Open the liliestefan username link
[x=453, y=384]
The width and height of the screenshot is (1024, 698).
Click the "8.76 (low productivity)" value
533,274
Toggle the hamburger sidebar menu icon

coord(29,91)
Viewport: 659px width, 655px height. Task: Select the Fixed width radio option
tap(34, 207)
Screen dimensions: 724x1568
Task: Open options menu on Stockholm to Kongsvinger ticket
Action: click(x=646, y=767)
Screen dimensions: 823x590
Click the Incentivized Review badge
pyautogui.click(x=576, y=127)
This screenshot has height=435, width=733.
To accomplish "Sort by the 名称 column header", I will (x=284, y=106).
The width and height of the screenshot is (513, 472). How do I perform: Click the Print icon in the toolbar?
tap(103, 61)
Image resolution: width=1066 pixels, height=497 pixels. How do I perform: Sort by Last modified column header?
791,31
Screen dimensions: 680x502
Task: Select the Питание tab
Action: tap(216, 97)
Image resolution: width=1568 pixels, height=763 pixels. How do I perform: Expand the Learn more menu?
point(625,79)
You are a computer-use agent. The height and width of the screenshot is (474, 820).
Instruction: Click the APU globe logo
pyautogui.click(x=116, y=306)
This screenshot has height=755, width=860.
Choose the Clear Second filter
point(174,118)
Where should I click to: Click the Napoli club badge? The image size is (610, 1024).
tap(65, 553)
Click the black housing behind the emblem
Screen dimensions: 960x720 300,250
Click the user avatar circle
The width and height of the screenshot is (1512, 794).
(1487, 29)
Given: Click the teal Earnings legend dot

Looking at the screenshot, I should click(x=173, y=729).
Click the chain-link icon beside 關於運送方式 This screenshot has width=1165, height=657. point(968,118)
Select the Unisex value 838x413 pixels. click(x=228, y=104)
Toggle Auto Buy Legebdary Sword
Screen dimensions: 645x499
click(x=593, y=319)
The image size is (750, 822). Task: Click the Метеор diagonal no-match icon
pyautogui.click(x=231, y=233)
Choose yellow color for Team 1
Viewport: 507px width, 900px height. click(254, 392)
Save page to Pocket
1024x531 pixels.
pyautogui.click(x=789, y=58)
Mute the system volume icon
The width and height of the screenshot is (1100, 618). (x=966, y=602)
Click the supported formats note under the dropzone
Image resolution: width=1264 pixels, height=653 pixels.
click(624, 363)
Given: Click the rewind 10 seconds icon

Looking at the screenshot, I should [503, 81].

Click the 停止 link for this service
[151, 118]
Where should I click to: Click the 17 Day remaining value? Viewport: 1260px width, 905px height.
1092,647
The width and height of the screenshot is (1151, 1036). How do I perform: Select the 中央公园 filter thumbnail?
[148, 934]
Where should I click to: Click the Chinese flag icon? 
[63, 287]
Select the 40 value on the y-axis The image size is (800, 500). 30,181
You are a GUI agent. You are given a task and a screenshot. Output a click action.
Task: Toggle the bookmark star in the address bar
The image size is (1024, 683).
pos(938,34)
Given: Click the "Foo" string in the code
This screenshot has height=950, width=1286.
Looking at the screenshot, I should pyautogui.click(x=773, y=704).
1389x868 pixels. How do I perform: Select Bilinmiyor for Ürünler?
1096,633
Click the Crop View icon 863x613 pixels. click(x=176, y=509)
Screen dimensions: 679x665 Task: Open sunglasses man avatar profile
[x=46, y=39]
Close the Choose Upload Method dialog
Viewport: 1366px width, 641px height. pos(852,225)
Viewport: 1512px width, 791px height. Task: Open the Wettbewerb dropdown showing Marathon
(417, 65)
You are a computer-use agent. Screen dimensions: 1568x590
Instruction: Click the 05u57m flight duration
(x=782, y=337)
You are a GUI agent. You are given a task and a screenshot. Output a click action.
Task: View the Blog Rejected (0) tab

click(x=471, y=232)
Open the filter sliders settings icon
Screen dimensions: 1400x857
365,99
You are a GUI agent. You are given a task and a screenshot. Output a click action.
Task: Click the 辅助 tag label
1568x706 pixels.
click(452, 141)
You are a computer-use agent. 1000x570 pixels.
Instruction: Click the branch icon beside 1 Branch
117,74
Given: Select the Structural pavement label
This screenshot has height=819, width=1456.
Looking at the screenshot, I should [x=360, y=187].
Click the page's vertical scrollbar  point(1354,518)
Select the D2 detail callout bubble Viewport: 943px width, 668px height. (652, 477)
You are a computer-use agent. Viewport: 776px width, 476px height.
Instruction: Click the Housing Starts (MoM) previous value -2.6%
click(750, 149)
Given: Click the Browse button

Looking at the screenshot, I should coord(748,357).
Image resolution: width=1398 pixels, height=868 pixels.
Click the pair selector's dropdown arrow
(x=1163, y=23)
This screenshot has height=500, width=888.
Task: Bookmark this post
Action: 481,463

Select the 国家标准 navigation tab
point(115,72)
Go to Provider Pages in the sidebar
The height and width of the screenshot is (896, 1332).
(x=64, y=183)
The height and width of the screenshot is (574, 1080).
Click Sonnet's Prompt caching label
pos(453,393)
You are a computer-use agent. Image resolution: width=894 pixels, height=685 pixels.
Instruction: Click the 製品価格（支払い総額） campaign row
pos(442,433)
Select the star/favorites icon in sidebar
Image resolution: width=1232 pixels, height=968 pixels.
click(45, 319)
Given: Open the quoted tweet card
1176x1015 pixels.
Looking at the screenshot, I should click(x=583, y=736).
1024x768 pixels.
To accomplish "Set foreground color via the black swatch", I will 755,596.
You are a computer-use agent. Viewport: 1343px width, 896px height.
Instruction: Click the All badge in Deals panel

§

» Problem details
Pull out every line of the data above that contains the word "beside", and treat case as significant.

» The answer
Click the chain-link icon beside 關於運送方式 This screenshot has width=1165, height=657. point(968,118)
Instruction: Click the branch icon beside 1 Branch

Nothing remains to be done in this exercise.